[EXERCISE INSTRUCTIONS]: Can you rewrite the lines from the one containing "Task: Open the Hot-Warm Mode dropdown" up to and including the one containing "Action: click(x=511, y=318)", keeping each request as is? Rescale every coordinate in the answers by multiplying it by 1.6 and rounding to a whole number, with halves rounded up.

[RECORDS FOR THE TASK]:
## Start
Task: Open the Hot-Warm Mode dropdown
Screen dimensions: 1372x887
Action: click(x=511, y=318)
## End
## Start
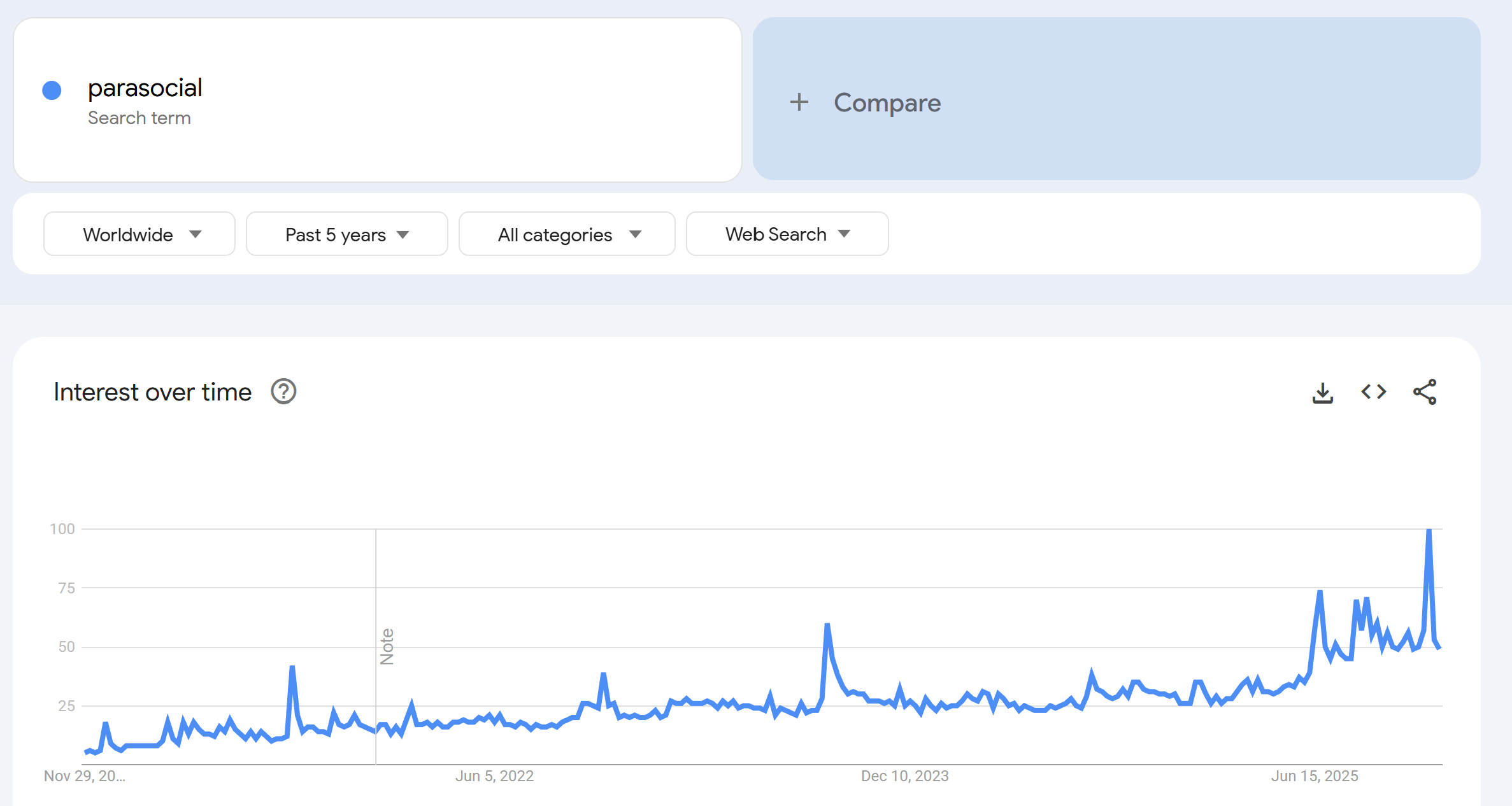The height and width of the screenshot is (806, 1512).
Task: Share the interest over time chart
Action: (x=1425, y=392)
## End
## Start
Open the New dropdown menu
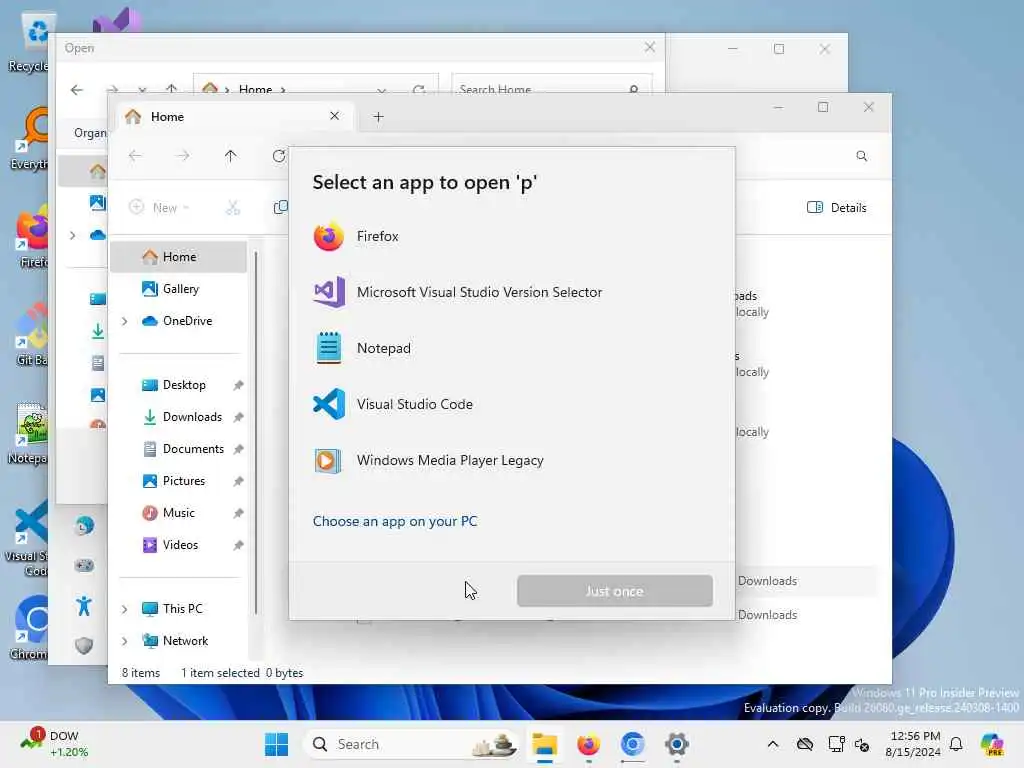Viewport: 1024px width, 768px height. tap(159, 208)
## End
[SOLUTION TO THIS TASK]:
Task: Open the Hot-Warm Mode dropdown
Screen dimensions: 1372x887
Action: click(x=818, y=509)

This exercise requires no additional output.